*** Begin section ***

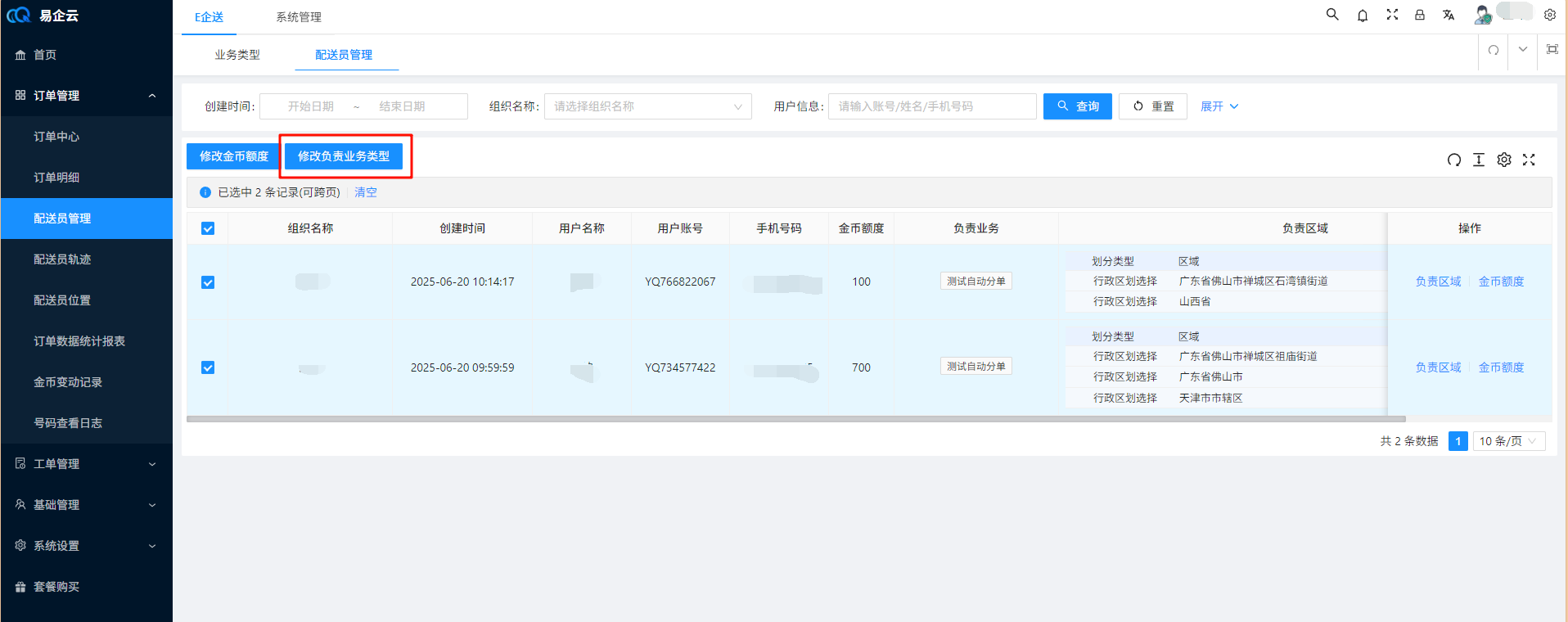Toggle table fullscreen icon

click(x=1529, y=160)
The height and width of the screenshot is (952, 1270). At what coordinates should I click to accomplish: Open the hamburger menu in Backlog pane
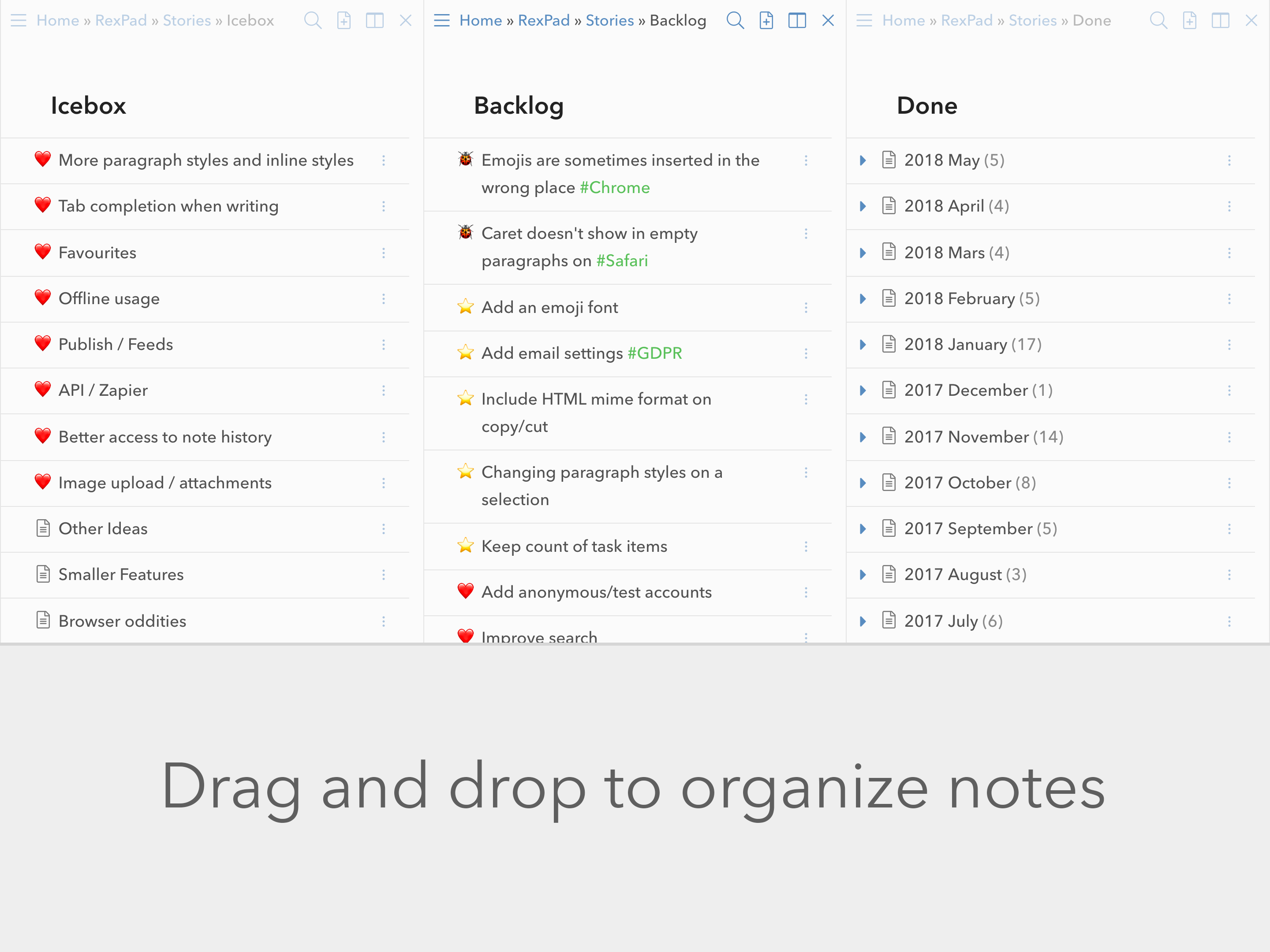(441, 21)
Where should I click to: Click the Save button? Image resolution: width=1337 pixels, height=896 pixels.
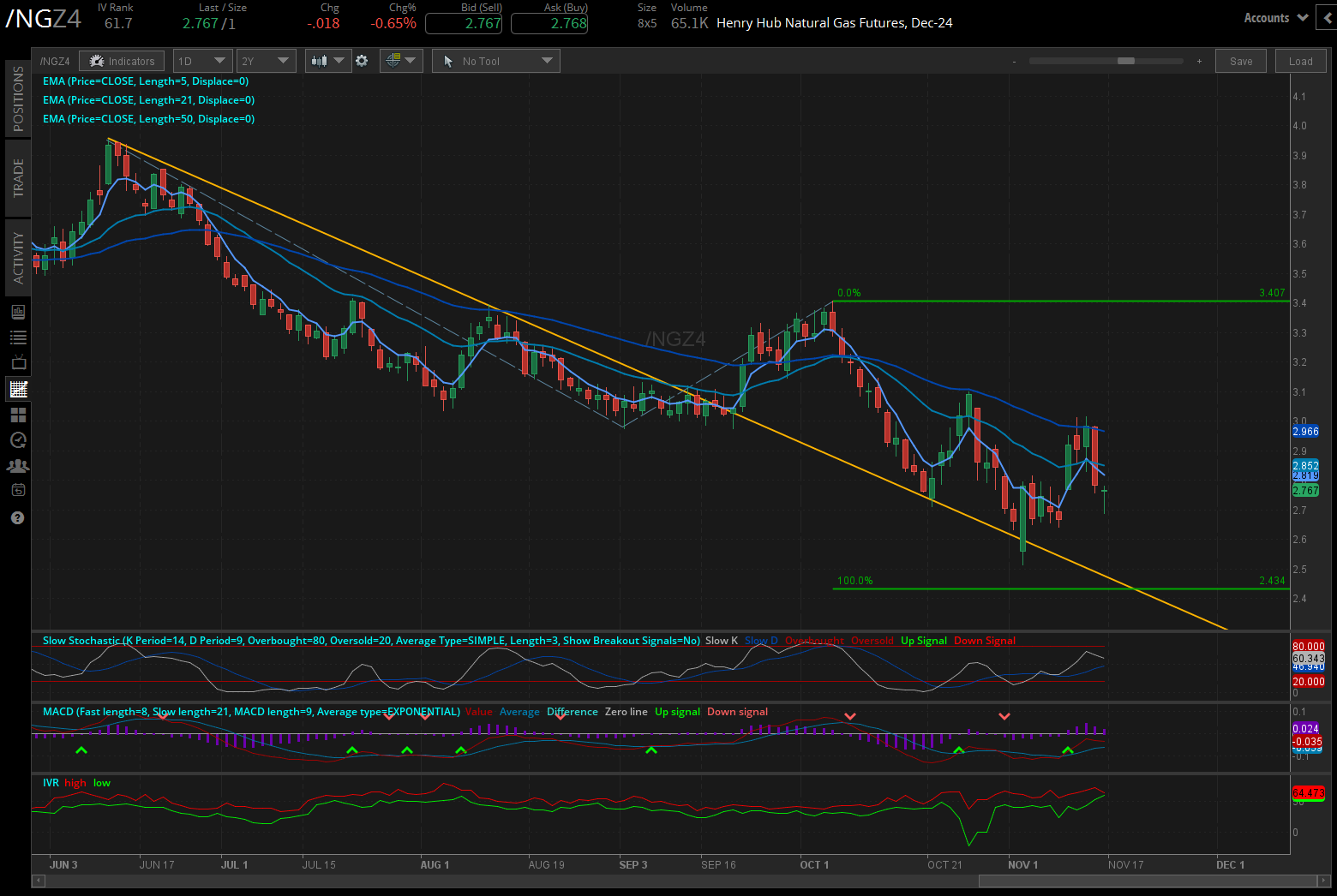click(1240, 61)
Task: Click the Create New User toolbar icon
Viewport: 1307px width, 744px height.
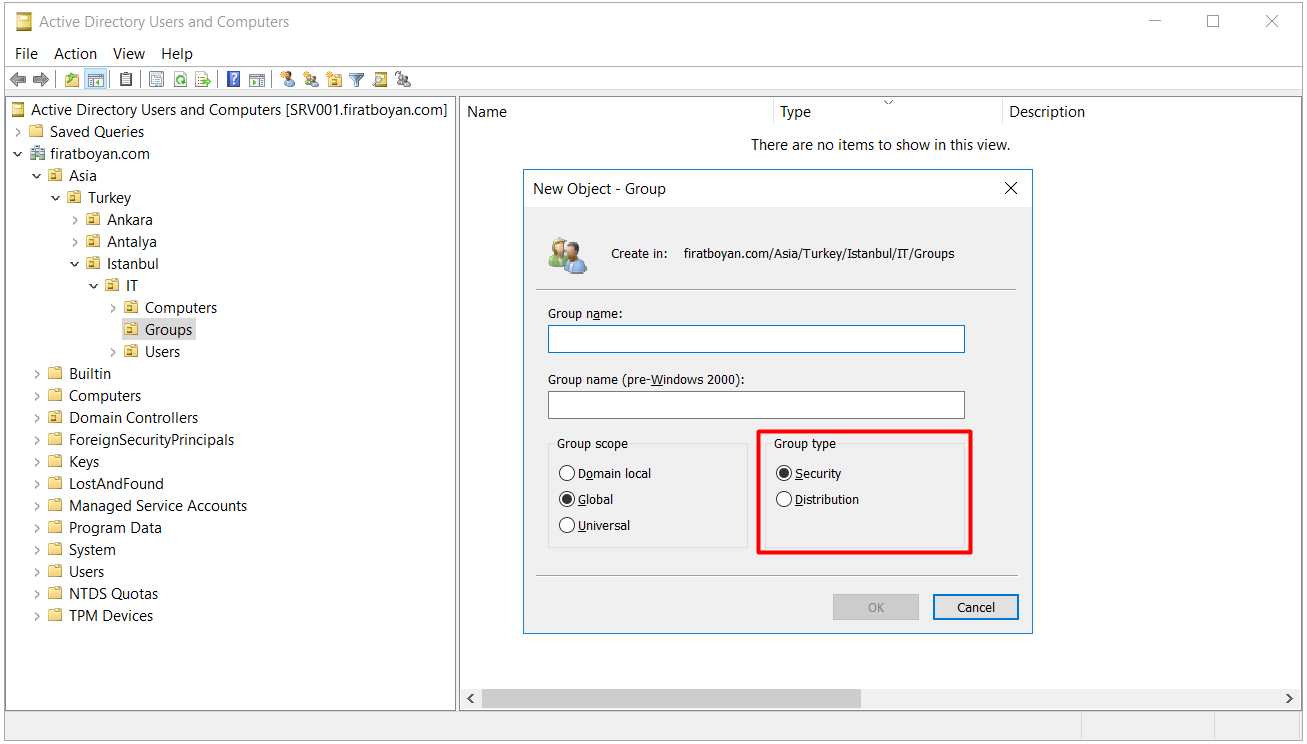Action: (x=288, y=80)
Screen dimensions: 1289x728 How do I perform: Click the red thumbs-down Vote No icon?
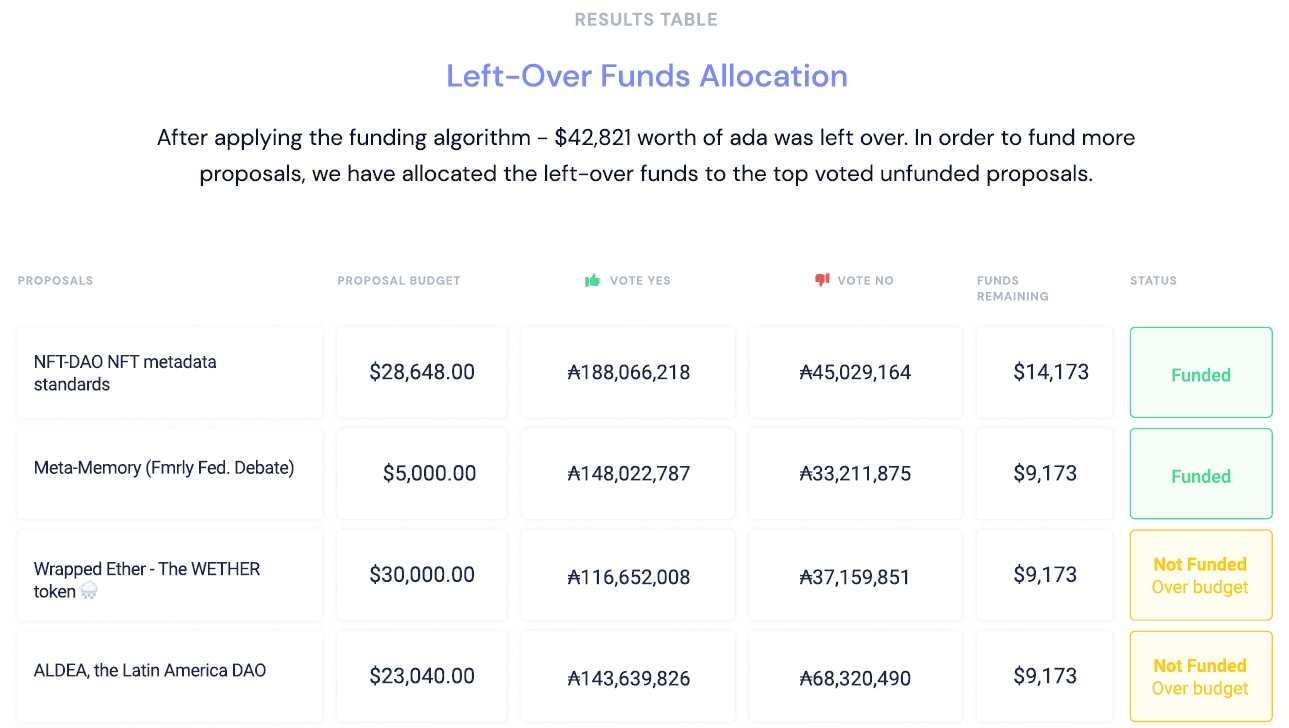[822, 281]
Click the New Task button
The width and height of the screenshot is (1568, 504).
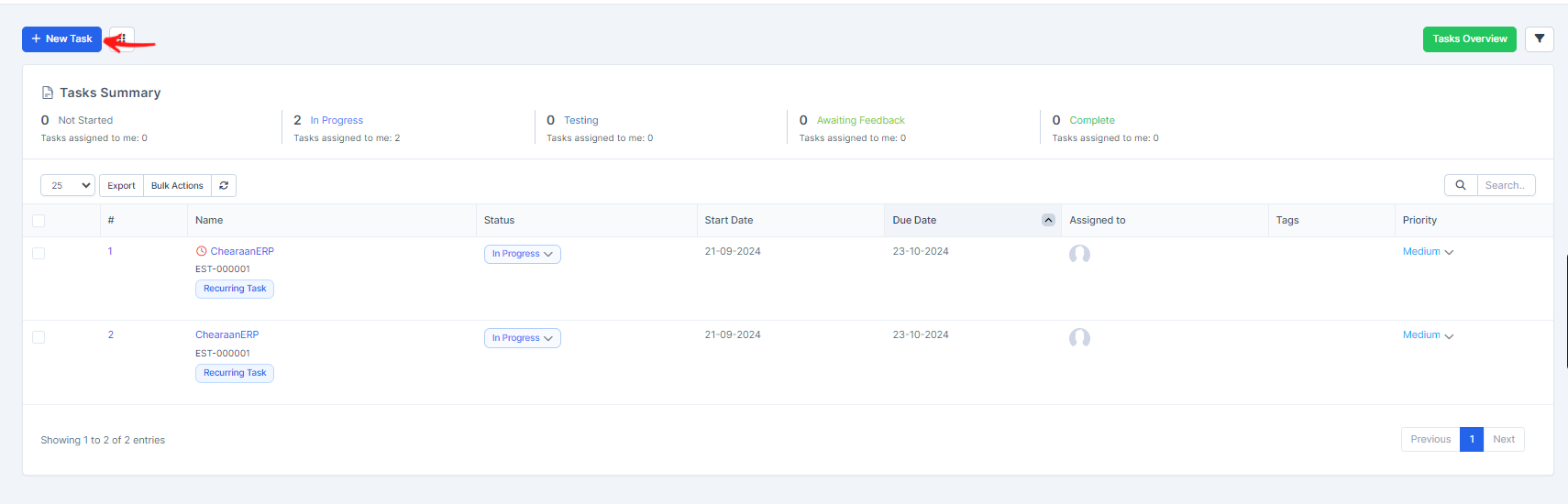point(61,39)
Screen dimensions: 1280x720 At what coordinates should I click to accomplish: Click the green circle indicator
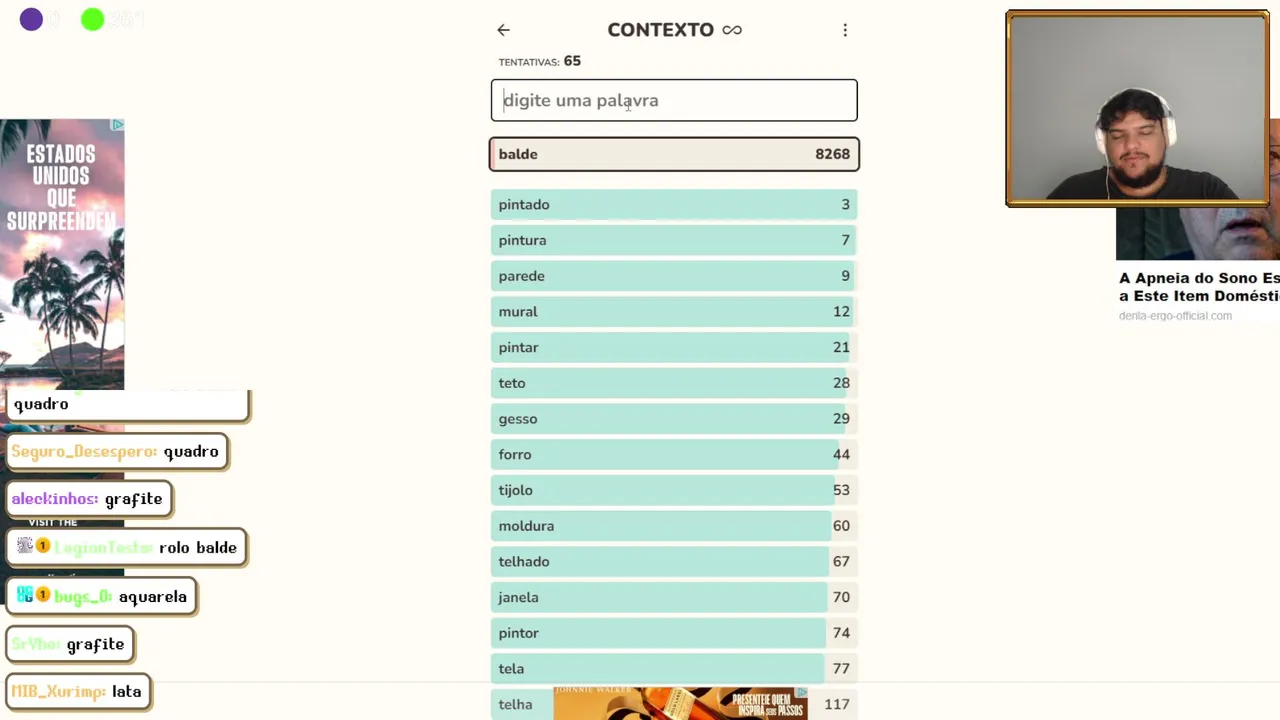pyautogui.click(x=92, y=19)
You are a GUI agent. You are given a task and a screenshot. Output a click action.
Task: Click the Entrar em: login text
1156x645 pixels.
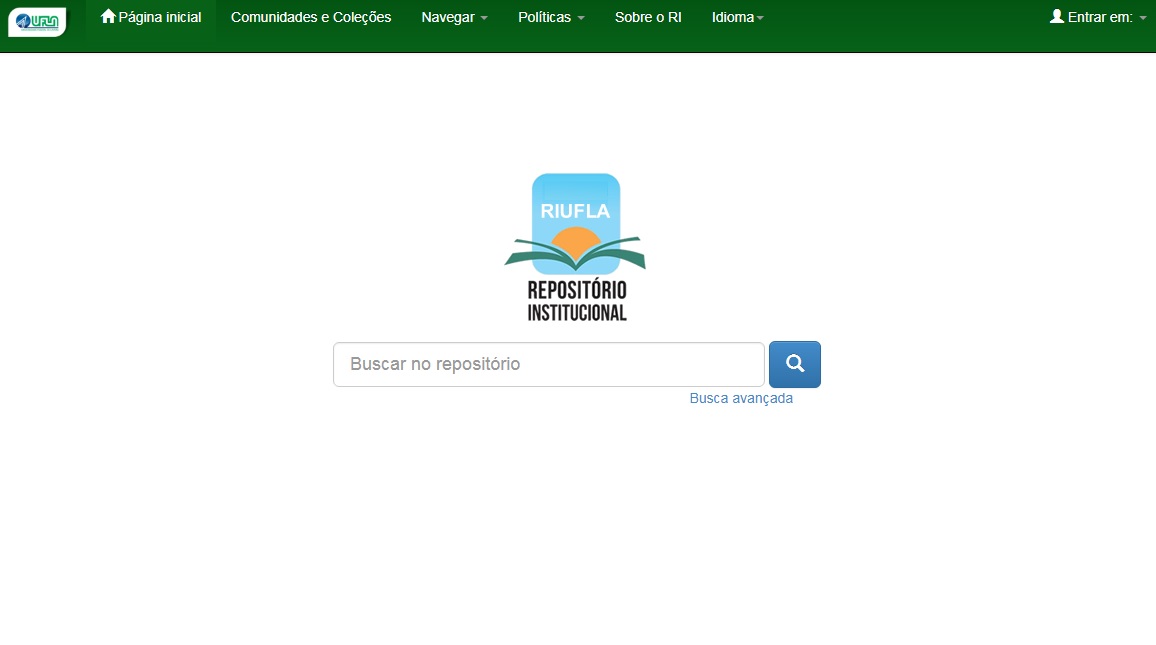[1100, 17]

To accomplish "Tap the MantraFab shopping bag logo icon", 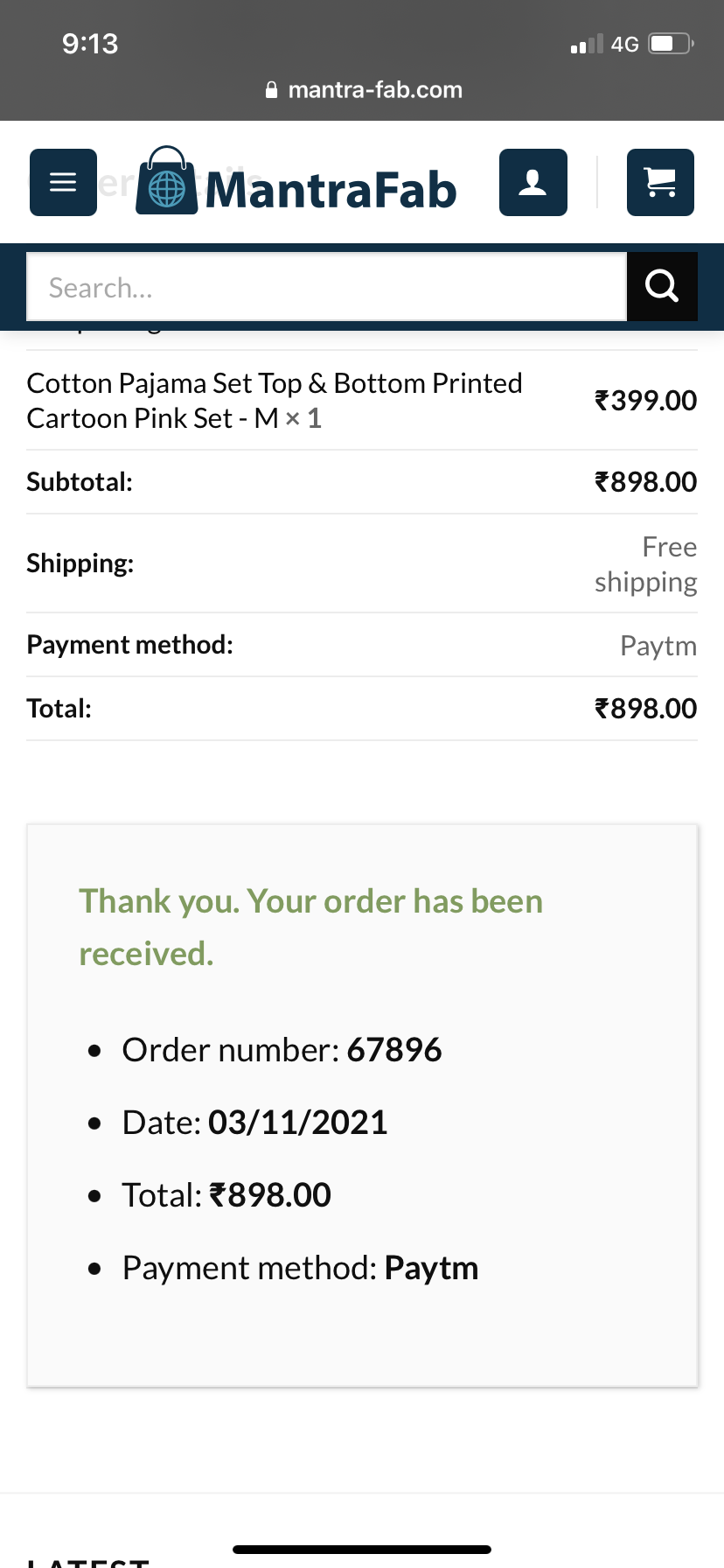I will coord(166,181).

*** End section ***

## WORK TO COMPLETE:
Write out, word for word, the stretch of entries that begins at the line with "Screen dimensions: 1289x728" and ends at the line with "You are a GUI". Pictures do not belong in it.

## WRITTEN RESPONSE:
Screen dimensions: 1289x728 How do I perform: Click the red thumbs-down Vote No icon?
[822, 281]
Click the New Task button
The width and height of the screenshot is (1568, 504).
point(61,39)
Screen dimensions: 1280x720 At what coordinates should I click to accomplish: Click the green circle indicator
pyautogui.click(x=92, y=19)
You are a GUI agent. You are given a task and a screenshot. Output a click action.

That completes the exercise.